Sunday, 26 December 2010

Fiere by Jackie Kay

After a no  newspaper Saturday yesterday, Grey Granite rejoiced in having The Observer to browse over her coffee this morning. (Well worth the perilous icy walk to collect it.) She particulary liked this article and has already taken advantage of Amazon 'one click' to order  a copy of Fiere, Red Rust Road having being one of the most enjoyable and stimulating reads of the year.

 How a Mancunian taxi driver taught me the true meaning of friendship
Poet Jackie Kay reflects on the things that really count as the old year fades away

Last year at Christmas, my 84-year-old dad went to tell his next-door neighbour he would be away for 10 days. He slipped on the ice on his neighbour's path, bruised his hip very badly and never made it down to my house in Manchester. (The moral of that story is don't tell anyone you're going away!) My mum was gutted.

But on Christmas Eve when I phoned, they sounded unexpectedly exhilarated. Sean, next door, had shovelled the snow from their garden path, twice. Barbara, across the road, had brought them a homemade stew. Isabel, down the road, had brought them a bottle of whisky. They were just having a wee nip: "Nothing like it; warms the old heart."


But what had really cheered them was the winter camaraderie, the way the extremes of cold somehow allow people to behave spontaneously, warmly. "You wouldn't believe the amount of people who have rung to find out if we're OK!" my mum announced proudly on the phone, as if the bad weather had suddenly given her a glow of celebrity.


Two years ago on New Year's Day, my friend Ali Smith phoned and sang the whole of "Auld Lang Syne" down the phone. She has a lovely, tuneful voice, quite high. "So gies a haund my trusty fiere/ and here's a haund o' thine;/ And we'll tak a right guid-willie waught/ For auld lang syne." "What a great word fiere is," she said. "You know that it means friend, it's an old Scots word for friend, like jo." I'd known that auld lang syne meant something like "old time's sake" and that a right guid-willie waught was probably a decent measure of whisky, but I'd never stopped at fiere. I looked the word up in my Chambers; there it was, fiere, companion, mate, equal. And, if used as an adjective, it means able, sound. We've called each other fiere every since.


At the close of one year and the beginning of the next, the turning of the tables, I always find myself feeling especially contemplative. This year, I've been thinking about friendship; good friends are lifesavers. They make everything seem possible and difficult times bearable. Once, I remember being glad to see the back of a particular year and desperate to get on to the good, clear path of a new one. That year, it was my friends who were my saving grace: companions on the dusty road, the "sound" friends are in it for the duration. There's something glorious and nourishing about a lifelong friend.

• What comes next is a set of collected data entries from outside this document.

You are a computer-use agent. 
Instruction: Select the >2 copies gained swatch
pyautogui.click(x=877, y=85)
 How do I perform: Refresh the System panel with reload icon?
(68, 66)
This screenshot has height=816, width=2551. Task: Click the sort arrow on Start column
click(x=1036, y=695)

The other day, I was in a taxi coming back from Manchester Piccadilly. The taxi driver said: "Is that a Glasgow accent I hear?" "It is," I said. "You've got a good ear." "I used to go to Glasgow a lot. I met a friend of mine there. We were both 16 and in the junior boxing championship. We fought each other in the final and after that – friends for life. We're 63 now. He's just had a stroke. Where are your family from?" he asked me. "My father was from Nigeria..." "I was going to say Nigeria," he said, looking at me keenly in the rear-view mirror. "I looked at your face and I thought: Nigeria.


"Let me tell you a story. When I was about 19, in the 60s, my brother and I were on our way home when we came across this black guy, black as that taxi in front of us, who'd been badly beaten up. It was a freezing winter. He'd have died of hypothermia if we hadn't come across him. We dragged him home and he stayed with us for years. My mam just swept him under her arm, gave him a clip in the ear, and he became part of our family. Connie was a student doctor from Nigeria. Well, I'm from a big Irish family; to my mother, a doctor in the house was like having a priest.

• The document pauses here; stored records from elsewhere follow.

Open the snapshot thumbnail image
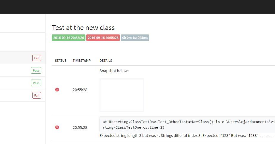Viewport: 275px width, 144px height. pyautogui.click(x=122, y=95)
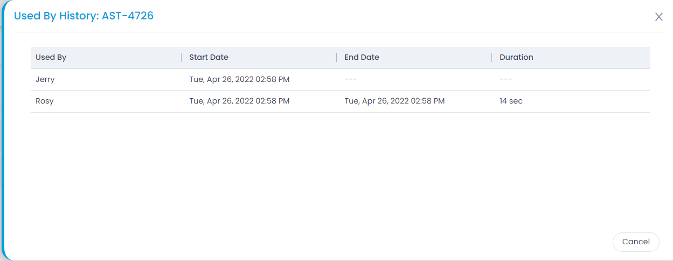673x261 pixels.
Task: Click column divider between Start Date and End Date
Action: coord(337,57)
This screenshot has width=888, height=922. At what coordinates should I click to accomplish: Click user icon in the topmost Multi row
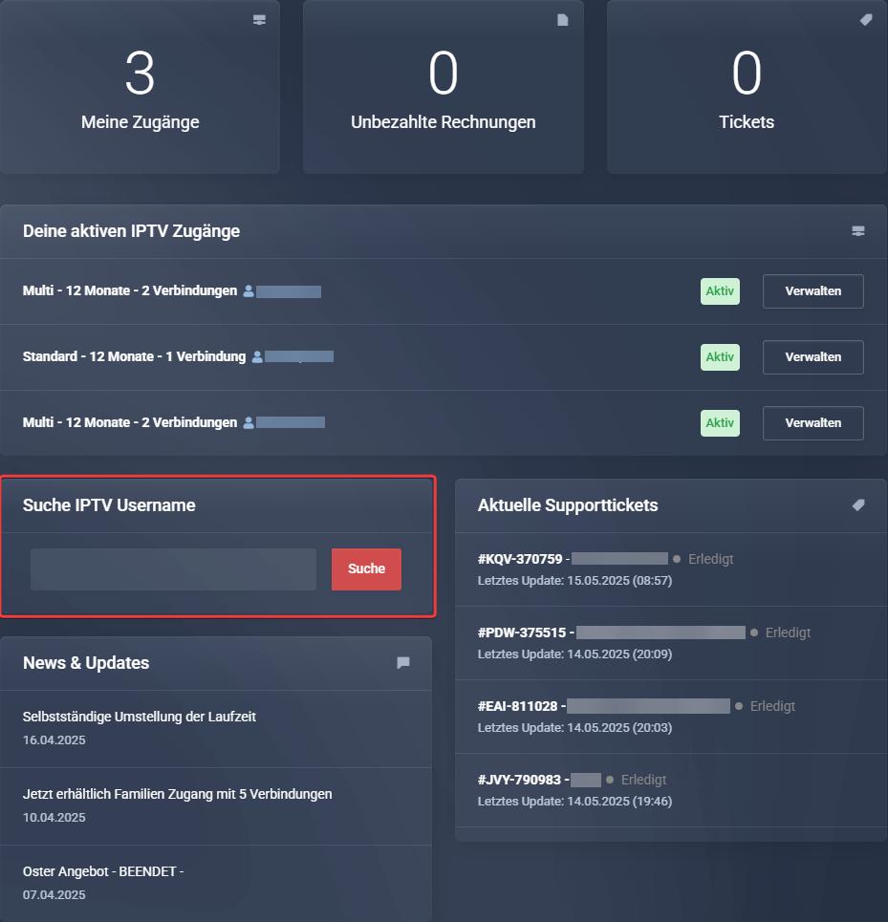[x=249, y=291]
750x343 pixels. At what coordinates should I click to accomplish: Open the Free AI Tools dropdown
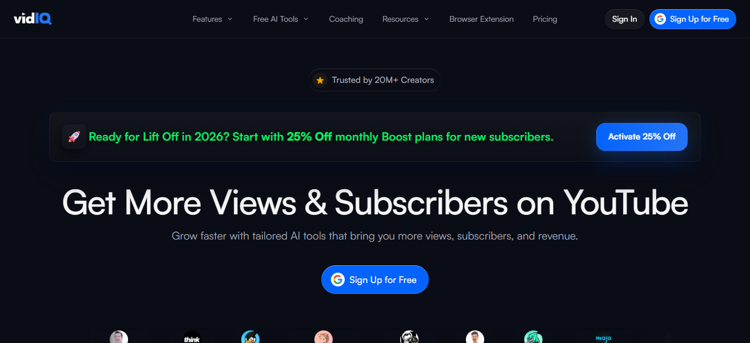click(x=281, y=19)
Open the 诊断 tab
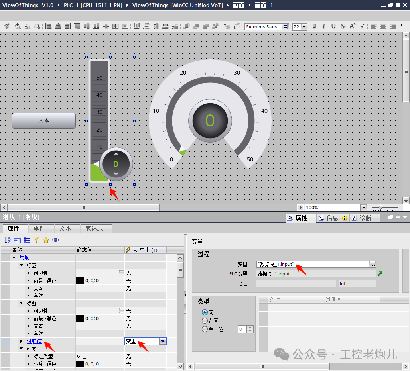Viewport: 410px width, 371px height. point(365,218)
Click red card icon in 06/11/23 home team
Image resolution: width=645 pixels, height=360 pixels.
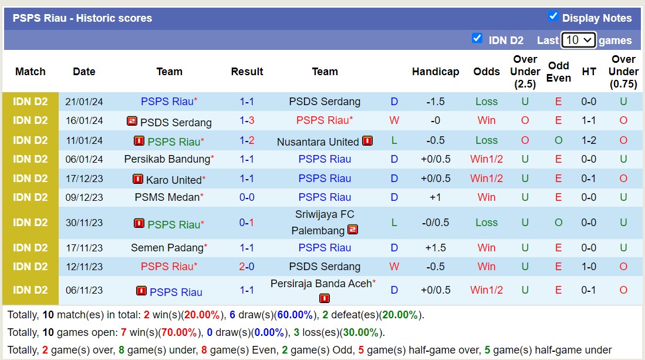click(141, 291)
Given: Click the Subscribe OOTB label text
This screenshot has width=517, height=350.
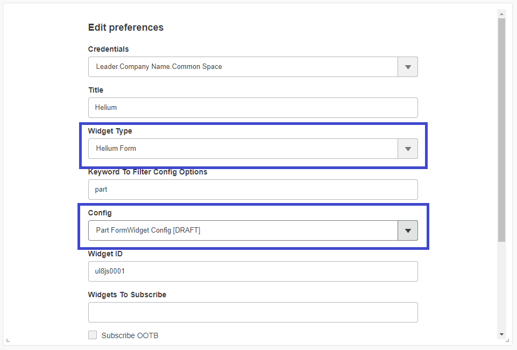Looking at the screenshot, I should (x=130, y=335).
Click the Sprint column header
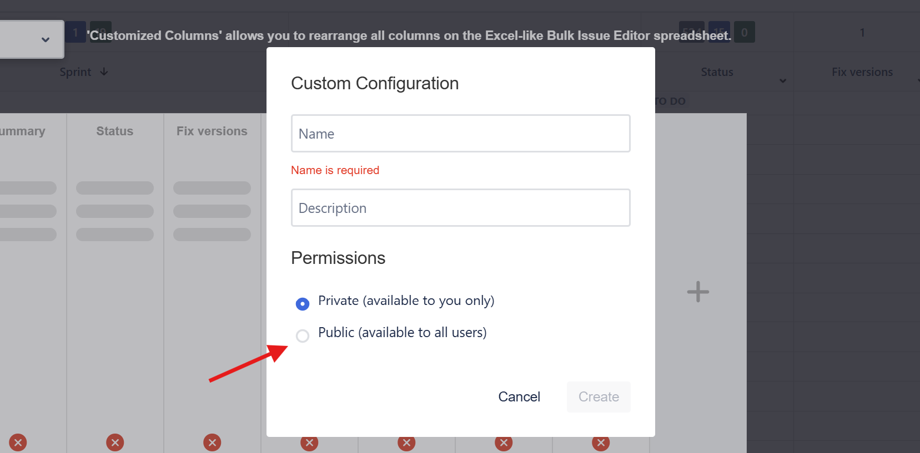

"My family knew what prejudice was. Someone once said to me, 'Do you Irish keep pigs in your house?' When I told my dad, who never read a book in his life, he said, 'People will say many things, but we know who we are.' I said to him, 'Where did you get that from?' 'I made it up myself,' the old man said. He was a bit of the homespun philosopher was my father. Connie became a lifelong friend too. We went out to visit his family in Nigeria just after Biafra. Oh the things I saw then. I wouldn't want to repeat.


"Have you been to Nigeria?" he asked me. I told him I'd been twice, that I'd not grown up with my birth father, and that when I'd found him, he'd spent the best part of two hours dancing around me, that he saw me as his past sin who needed to be cleansed. I told him that I grew up with my mum and dad in Scotland.

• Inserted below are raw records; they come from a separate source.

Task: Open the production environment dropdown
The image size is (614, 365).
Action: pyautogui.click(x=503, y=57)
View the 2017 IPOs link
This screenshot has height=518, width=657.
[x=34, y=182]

"Ah," the taxi driver said, "any man can be a father, but not every man can be a dad. That one you grew up with, he's the real dad."


And then we arrived at my terraced house and I shook hands with Charlie, as he turned out to be called, and got out of the black taxi into the freezing cold air, warmed and cheered by the whole encounter.


Last year around this time, I'd been worrying about what my mum and dad would make of Red Dust Road, the memoir I'd just finished writing about tracing my birth parents. In the new year, I went to visit them and by this time they'd read the proof. My dad pointed at a bit that said he was threatened by me finding my Nigerian father and said: "Why would I be threatened? I wasn't when you found your birth mother and she's in this country and he's all the way in Nigeria." And my mum chipped in: "Because he's another father, John." And my dad said: "Well, can you put in, 'My dad disputes this'."


Now, the snow is thick outside my house again and the year has come round quicker than it seemed it was going to in June. Only when you get the winter boots out, the scarves, gloves and hats, does it suddenly seem no time at all since last year when my dad fell and they didn't have their Christmas here. This year I'm keeping everything crossed that by the time you read this they'll be here. Every Christmas with 80-plus parents feels like a blessing; I'm grateful to have them still here. They are great lovers of coincidence. When they get here, I'll tell them about the taxi driver. And my mum will say something like: "Isn't that odd! Do you see what paths our lives cross?" And I'll nod.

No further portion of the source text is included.